After realizing the amount of irritation caused by plastic extensions, Rebundle co-founder Ciara Imani May created her startup. She had the intention of not only making the environment better with the removal of plastic from the products, but she wanted a solution for helping customers’ heads feel better following an installation as well.

“In 2019, I was looking for a solution to the itchiness as well as the waste associated with hair extensions,” said May in an interview with The Business Journals. “I got a lab sample on a couple of brands to find what they were made out of and learned they were made out of core materials that didn’t belong on our bodies nor in the environment.”

The extensions are made using banana fiber, which is the core material for the extensions at Rebundle and it’s offered in an assortment of colors.

Continued Success

The latest funding round led by venture firm, M25, which takes a geographic approach with a focus on the Midwest, brought in $1.4 million for the hair startup.

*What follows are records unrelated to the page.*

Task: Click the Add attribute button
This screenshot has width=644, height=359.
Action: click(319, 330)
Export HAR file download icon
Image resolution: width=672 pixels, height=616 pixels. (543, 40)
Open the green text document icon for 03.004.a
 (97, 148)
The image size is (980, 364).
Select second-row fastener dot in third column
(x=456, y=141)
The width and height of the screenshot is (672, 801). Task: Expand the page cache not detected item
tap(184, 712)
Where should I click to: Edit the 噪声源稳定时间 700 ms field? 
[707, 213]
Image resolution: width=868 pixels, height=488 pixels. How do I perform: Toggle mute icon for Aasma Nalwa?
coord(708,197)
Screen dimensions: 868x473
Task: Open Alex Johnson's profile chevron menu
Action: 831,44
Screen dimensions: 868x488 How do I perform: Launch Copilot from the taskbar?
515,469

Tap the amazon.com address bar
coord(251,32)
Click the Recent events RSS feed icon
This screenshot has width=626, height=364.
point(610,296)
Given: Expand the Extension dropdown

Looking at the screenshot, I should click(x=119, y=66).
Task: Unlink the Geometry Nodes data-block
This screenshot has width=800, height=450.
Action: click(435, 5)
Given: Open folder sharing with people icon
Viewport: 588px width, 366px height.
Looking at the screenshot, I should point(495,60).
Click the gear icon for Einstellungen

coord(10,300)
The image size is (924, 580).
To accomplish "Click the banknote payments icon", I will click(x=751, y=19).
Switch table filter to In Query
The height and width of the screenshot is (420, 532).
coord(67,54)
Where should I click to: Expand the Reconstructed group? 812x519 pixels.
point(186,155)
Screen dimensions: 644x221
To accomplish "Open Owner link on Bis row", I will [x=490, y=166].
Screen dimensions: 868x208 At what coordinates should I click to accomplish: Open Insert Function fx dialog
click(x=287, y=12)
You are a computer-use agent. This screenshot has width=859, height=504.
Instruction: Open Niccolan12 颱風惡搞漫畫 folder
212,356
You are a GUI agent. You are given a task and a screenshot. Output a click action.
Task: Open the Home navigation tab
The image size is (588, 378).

“We couldn’t be more excited to partner with Rebundle as they deliver amazing products that are healthier for people and the environment,” said Mike Asem, a partner at Chicago-based venture firm M25. “Getting to know the amazing team, and seeing how much their audience truly loves them and their products — we see a clear opportunity for this company to build a category-defining brand.”

For May, this isn’t the first time the company has seen success when it comes to securing the funds needed to run the business.

According to May, before the pre-seed round, Rebundle locked in what she says is about six-figures worth of grant money as well as other capital that did not cause the company to give up equity and ownership for funds.

With the products in high demand, she says that the most recent funds will be geared toward investing in her team and the supply chain.